* **BRIEF**:
Your answer should be the entries below, reproduced character for character.

[Extracted data entries]
== Segment start ==
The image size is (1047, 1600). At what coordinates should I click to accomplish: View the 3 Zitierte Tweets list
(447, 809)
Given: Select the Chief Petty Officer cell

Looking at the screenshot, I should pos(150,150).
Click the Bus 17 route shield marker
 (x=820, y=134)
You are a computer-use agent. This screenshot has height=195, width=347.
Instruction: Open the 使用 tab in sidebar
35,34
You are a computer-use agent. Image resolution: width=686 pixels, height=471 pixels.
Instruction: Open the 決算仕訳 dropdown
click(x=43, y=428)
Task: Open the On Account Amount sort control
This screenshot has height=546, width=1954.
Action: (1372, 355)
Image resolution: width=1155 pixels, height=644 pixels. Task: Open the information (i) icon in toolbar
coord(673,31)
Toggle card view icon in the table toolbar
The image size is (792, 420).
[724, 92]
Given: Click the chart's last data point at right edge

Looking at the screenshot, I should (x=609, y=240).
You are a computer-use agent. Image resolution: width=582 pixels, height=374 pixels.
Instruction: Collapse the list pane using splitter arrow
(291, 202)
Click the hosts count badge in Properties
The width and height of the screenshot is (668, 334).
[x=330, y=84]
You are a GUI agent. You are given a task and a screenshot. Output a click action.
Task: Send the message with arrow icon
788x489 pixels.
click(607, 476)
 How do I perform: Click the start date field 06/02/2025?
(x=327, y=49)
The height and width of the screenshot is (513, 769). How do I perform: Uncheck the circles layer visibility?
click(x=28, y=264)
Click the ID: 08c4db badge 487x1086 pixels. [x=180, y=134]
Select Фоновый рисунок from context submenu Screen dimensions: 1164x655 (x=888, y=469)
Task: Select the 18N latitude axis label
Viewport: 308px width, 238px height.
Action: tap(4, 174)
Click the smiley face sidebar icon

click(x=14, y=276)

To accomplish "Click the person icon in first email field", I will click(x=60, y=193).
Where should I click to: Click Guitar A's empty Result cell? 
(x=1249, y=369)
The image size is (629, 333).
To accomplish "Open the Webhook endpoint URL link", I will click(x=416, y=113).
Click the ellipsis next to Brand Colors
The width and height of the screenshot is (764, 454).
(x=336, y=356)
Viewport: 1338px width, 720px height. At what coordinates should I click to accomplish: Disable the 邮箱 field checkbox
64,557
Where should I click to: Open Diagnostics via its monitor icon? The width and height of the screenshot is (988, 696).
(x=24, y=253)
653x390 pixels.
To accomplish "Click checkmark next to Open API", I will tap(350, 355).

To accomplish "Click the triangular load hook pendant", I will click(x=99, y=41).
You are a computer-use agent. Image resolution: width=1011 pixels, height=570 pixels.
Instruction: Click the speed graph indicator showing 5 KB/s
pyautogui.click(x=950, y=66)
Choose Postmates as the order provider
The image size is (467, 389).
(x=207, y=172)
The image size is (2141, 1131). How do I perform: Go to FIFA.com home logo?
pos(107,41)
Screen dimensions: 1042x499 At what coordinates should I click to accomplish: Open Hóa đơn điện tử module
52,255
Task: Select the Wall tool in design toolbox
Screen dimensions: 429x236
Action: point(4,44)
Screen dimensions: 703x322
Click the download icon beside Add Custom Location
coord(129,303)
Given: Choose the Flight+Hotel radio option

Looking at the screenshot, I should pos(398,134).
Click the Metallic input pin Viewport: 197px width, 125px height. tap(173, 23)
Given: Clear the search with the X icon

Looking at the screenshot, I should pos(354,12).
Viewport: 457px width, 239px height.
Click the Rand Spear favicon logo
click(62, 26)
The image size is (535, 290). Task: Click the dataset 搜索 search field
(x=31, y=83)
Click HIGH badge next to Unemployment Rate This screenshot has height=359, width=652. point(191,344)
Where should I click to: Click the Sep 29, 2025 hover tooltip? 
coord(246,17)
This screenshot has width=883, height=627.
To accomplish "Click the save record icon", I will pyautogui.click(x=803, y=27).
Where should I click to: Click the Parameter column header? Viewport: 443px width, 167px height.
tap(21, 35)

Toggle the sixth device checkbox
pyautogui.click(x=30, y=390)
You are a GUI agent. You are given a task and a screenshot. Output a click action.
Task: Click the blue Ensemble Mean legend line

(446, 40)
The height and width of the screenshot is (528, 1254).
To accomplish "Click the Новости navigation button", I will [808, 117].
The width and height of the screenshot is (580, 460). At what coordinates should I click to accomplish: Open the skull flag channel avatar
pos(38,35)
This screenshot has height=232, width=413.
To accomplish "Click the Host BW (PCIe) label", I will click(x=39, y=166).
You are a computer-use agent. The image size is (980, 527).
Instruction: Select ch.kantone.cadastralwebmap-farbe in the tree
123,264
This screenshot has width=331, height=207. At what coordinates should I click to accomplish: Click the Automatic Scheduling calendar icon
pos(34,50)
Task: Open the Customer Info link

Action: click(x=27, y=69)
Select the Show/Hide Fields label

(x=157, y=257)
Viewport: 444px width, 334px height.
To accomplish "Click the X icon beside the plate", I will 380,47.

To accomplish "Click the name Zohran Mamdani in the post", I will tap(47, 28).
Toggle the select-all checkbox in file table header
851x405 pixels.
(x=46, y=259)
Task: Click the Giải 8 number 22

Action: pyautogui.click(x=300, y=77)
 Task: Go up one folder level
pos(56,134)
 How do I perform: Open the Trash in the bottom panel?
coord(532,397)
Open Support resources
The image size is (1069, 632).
== Segment end ==
* **ANSWER TO THE PROBLEM**:
The image size is (1047, 1600). At what coordinates should I click to accomplish: View the 3 Zitierte Tweets list
(447, 809)
Given: Select the Chief Petty Officer cell

Looking at the screenshot, I should pos(150,150).
Click the Bus 17 route shield marker
 (x=820, y=134)
You are a computer-use agent. This screenshot has height=195, width=347.
Instruction: Open the 使用 tab in sidebar
35,34
You are a computer-use agent. Image resolution: width=686 pixels, height=471 pixels.
Instruction: Open the 決算仕訳 dropdown
click(x=43, y=428)
Task: Open the On Account Amount sort control
This screenshot has height=546, width=1954.
Action: (1372, 355)
Image resolution: width=1155 pixels, height=644 pixels. Task: Open the information (i) icon in toolbar
coord(673,31)
Toggle card view icon in the table toolbar
The image size is (792, 420).
[724, 92]
Given: Click the chart's last data point at right edge

Looking at the screenshot, I should (x=609, y=240).
You are a computer-use agent. Image resolution: width=582 pixels, height=374 pixels.
Instruction: Collapse the list pane using splitter arrow
(291, 202)
Click the hosts count badge in Properties
The width and height of the screenshot is (668, 334).
[x=330, y=84]
You are a GUI agent. You are given a task and a screenshot. Output a click action.
Task: Send the message with arrow icon
788x489 pixels.
click(607, 476)
 How do I perform: Click the start date field 06/02/2025?
(x=327, y=49)
The height and width of the screenshot is (513, 769). How do I perform: Uncheck the circles layer visibility?
click(x=28, y=264)
Click the ID: 08c4db badge 487x1086 pixels. [x=180, y=134]
Select Фоновый рисунок from context submenu Screen dimensions: 1164x655 (x=888, y=469)
Task: Select the 18N latitude axis label
Viewport: 308px width, 238px height.
Action: tap(4, 174)
Click the smiley face sidebar icon

click(x=14, y=276)

To accomplish "Click the person icon in first email field", I will click(x=60, y=193).
Where should I click to: Click Guitar A's empty Result cell? 
(x=1249, y=369)
The image size is (629, 333).
To accomplish "Open the Webhook endpoint URL link", I will click(x=416, y=113).
Click the ellipsis next to Brand Colors
The width and height of the screenshot is (764, 454).
(x=336, y=356)
Viewport: 1338px width, 720px height. At what coordinates should I click to accomplish: Disable the 邮箱 field checkbox
64,557
Where should I click to: Open Diagnostics via its monitor icon? The width and height of the screenshot is (988, 696).
(x=24, y=253)
653x390 pixels.
To accomplish "Click checkmark next to Open API", I will tap(350, 355).

To accomplish "Click the triangular load hook pendant", I will click(x=99, y=41).
You are a computer-use agent. Image resolution: width=1011 pixels, height=570 pixels.
Instruction: Click the speed graph indicator showing 5 KB/s
pyautogui.click(x=950, y=66)
Choose Postmates as the order provider
The image size is (467, 389).
(x=207, y=172)
The image size is (2141, 1131). How do I perform: Go to FIFA.com home logo?
pos(107,41)
Screen dimensions: 1042x499 At what coordinates should I click to accomplish: Open Hóa đơn điện tử module
52,255
Task: Select the Wall tool in design toolbox
Screen dimensions: 429x236
Action: point(4,44)
Screen dimensions: 703x322
Click the download icon beside Add Custom Location
coord(129,303)
Given: Choose the Flight+Hotel radio option

Looking at the screenshot, I should pos(398,134).
Click the Metallic input pin Viewport: 197px width, 125px height. tap(173, 23)
Given: Clear the search with the X icon

Looking at the screenshot, I should pos(354,12).
Viewport: 457px width, 239px height.
Click the Rand Spear favicon logo
click(62, 26)
The image size is (535, 290). Task: Click the dataset 搜索 search field
(x=31, y=83)
Click HIGH badge next to Unemployment Rate This screenshot has height=359, width=652. point(191,344)
Where should I click to: Click the Sep 29, 2025 hover tooltip? 
coord(246,17)
This screenshot has width=883, height=627.
To accomplish "Click the save record icon", I will pyautogui.click(x=803, y=27).
Where should I click to: Click the Parameter column header? Viewport: 443px width, 167px height.
tap(21, 35)

Toggle the sixth device checkbox
pyautogui.click(x=30, y=390)
You are a GUI agent. You are given a task and a screenshot. Output a click action.
Task: Click the blue Ensemble Mean legend line

(446, 40)
The height and width of the screenshot is (528, 1254).
To accomplish "Click the Новости navigation button", I will [808, 117].
The width and height of the screenshot is (580, 460). At what coordinates should I click to accomplish: Open the skull flag channel avatar
pos(38,35)
This screenshot has height=232, width=413.
To accomplish "Click the Host BW (PCIe) label", I will click(x=39, y=166).
You are a computer-use agent. The image size is (980, 527).
Instruction: Select ch.kantone.cadastralwebmap-farbe in the tree
123,264
This screenshot has width=331, height=207. At what coordinates should I click to accomplish: Click the Automatic Scheduling calendar icon
pos(34,50)
Task: Open the Customer Info link

Action: click(x=27, y=69)
Select the Show/Hide Fields label

(x=157, y=257)
Viewport: 444px width, 334px height.
To accomplish "Click the X icon beside the plate", I will 380,47.

To accomplish "Click the name Zohran Mamdani in the post", I will tap(47, 28).
Toggle the select-all checkbox in file table header
851x405 pixels.
(x=46, y=259)
Task: Click the Giải 8 number 22

Action: pyautogui.click(x=300, y=77)
 Task: Go up one folder level
pos(56,134)
 How do I perform: Open the Trash in the bottom panel?
coord(532,397)
Open Support resources
The image size is (1069, 632).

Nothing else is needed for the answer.